Saved data entries
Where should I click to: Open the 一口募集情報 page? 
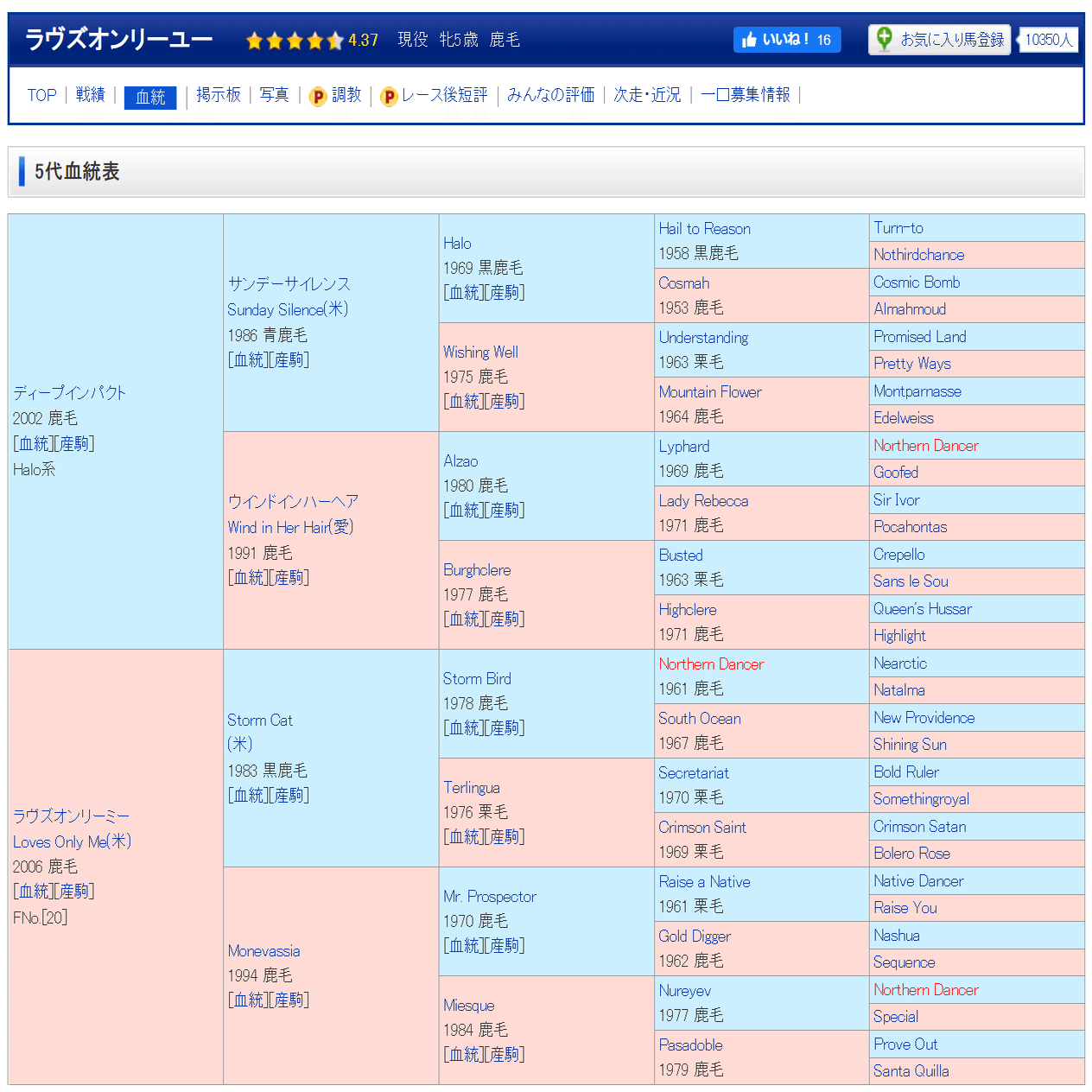coord(746,95)
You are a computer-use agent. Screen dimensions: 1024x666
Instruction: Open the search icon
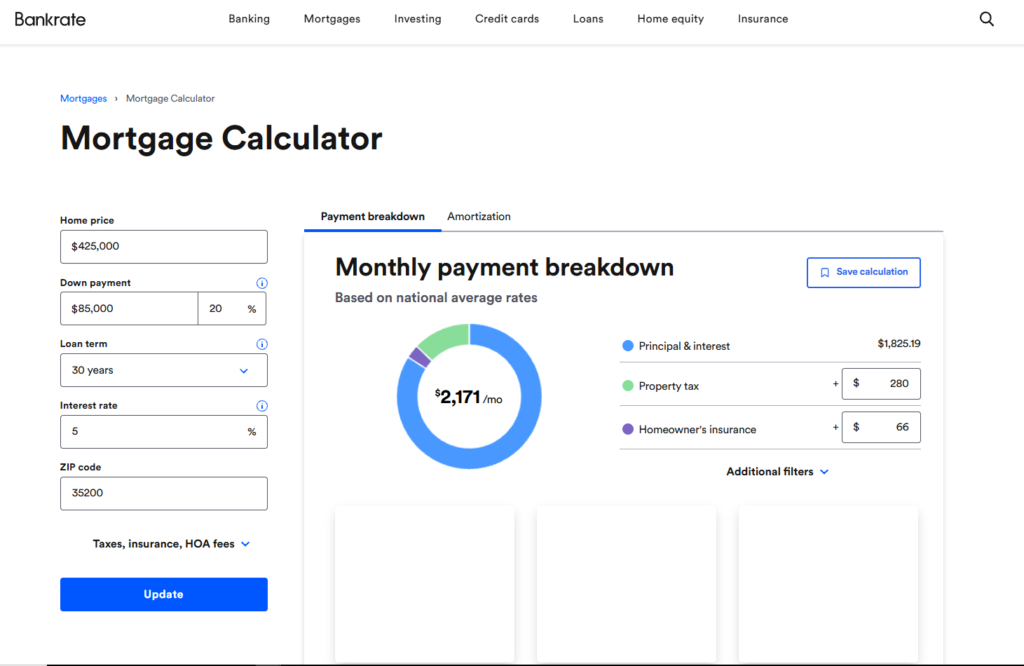[x=987, y=18]
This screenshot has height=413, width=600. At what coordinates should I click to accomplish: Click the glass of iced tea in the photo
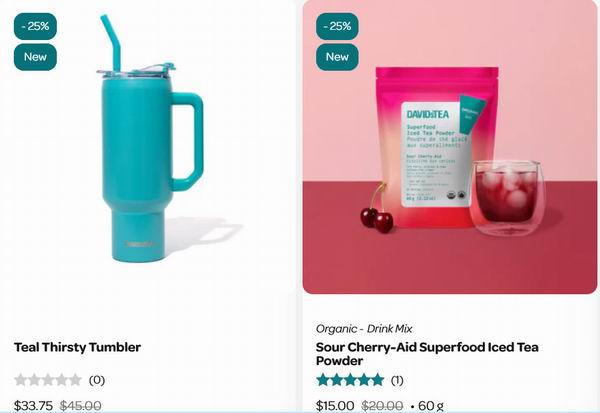click(x=507, y=198)
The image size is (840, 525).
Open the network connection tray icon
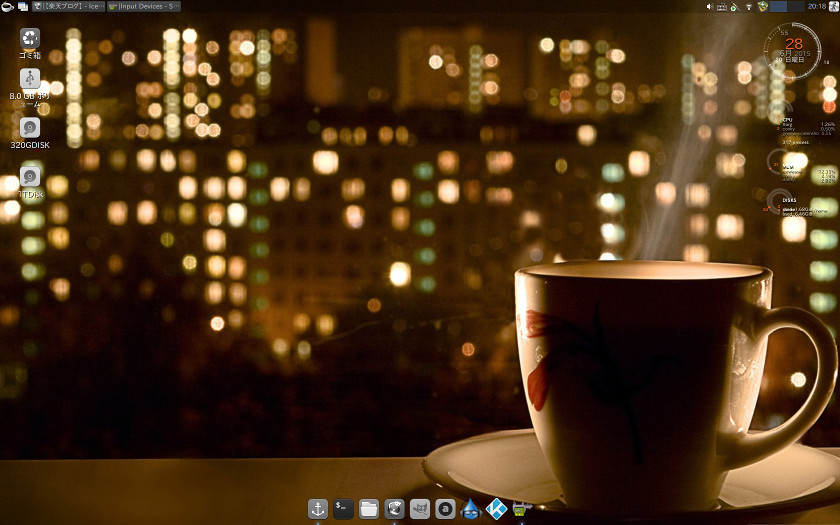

Assigned task
Leave the pictures out and restate exactly the lines from the one that has "This screenshot has" through the final line of the entries above, both ends included.

Output for this exercise
This screenshot has height=413, width=600. At what coordinates should I click to accomplish: Click the glass of iced tea in the photo
click(x=507, y=198)
The image size is (840, 525).
Open the network connection tray icon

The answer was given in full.